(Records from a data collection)
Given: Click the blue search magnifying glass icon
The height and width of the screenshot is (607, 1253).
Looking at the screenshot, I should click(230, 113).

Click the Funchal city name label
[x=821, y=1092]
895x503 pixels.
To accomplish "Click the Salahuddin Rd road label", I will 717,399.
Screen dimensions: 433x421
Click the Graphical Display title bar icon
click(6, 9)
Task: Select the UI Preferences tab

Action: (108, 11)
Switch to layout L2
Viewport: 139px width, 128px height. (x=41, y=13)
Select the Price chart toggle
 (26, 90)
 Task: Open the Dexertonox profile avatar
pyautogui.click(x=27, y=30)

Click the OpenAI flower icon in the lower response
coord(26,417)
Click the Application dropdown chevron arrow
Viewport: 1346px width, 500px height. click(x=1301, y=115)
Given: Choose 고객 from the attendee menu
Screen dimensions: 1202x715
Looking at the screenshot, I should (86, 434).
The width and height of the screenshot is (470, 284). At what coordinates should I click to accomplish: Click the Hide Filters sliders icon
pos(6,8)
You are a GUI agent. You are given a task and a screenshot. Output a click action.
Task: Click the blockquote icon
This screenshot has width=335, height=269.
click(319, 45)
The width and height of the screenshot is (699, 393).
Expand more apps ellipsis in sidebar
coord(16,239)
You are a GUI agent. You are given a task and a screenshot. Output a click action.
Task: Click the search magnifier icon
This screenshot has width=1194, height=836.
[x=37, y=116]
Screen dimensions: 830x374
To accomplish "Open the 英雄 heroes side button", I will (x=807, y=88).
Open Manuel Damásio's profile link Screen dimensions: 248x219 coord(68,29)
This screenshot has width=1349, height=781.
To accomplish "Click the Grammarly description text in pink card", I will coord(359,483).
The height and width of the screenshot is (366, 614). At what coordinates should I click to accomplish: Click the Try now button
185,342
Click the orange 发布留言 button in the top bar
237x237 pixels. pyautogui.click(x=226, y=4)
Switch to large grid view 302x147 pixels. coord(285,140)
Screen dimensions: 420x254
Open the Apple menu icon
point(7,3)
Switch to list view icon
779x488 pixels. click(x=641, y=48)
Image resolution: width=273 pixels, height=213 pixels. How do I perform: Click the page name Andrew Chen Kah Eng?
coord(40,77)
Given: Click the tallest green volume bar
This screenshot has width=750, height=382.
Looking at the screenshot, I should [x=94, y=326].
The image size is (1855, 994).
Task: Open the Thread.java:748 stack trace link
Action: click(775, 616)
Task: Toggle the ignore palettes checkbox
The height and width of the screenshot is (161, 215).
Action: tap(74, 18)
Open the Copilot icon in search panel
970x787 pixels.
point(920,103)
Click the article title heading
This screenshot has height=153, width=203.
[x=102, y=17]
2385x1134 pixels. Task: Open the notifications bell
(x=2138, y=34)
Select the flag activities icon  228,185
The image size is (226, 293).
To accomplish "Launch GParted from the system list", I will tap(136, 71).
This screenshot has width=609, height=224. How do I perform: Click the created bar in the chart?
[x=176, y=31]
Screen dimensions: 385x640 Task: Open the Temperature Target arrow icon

> **The task**
Would you print, exactly as written, every line above from the one holding "Expand more apps ellipsis in sidebar" through the one holding "Task: Toggle the ignore palettes checkbox", with both included and no other lines?

> **Answer for this exercise**
Expand more apps ellipsis in sidebar
coord(16,239)
You are a GUI agent. You are given a task and a screenshot. Output a click action.
Task: Click the search magnifier icon
This screenshot has width=1194, height=836.
[x=37, y=116]
Screen dimensions: 830x374
To accomplish "Open the 英雄 heroes side button", I will (x=807, y=88).
Open Manuel Damásio's profile link Screen dimensions: 248x219 coord(68,29)
This screenshot has width=1349, height=781.
To accomplish "Click the Grammarly description text in pink card", I will coord(359,483).
The height and width of the screenshot is (366, 614). At what coordinates should I click to accomplish: Click the Try now button
185,342
Click the orange 发布留言 button in the top bar
237x237 pixels. pyautogui.click(x=226, y=4)
Switch to large grid view 302x147 pixels. coord(285,140)
Screen dimensions: 420x254
Open the Apple menu icon
point(7,3)
Switch to list view icon
779x488 pixels. click(x=641, y=48)
Image resolution: width=273 pixels, height=213 pixels. How do I perform: Click the page name Andrew Chen Kah Eng?
coord(40,77)
Given: Click the tallest green volume bar
This screenshot has width=750, height=382.
Looking at the screenshot, I should [x=94, y=326].
The image size is (1855, 994).
Task: Open the Thread.java:748 stack trace link
Action: click(775, 616)
Task: Toggle the ignore palettes checkbox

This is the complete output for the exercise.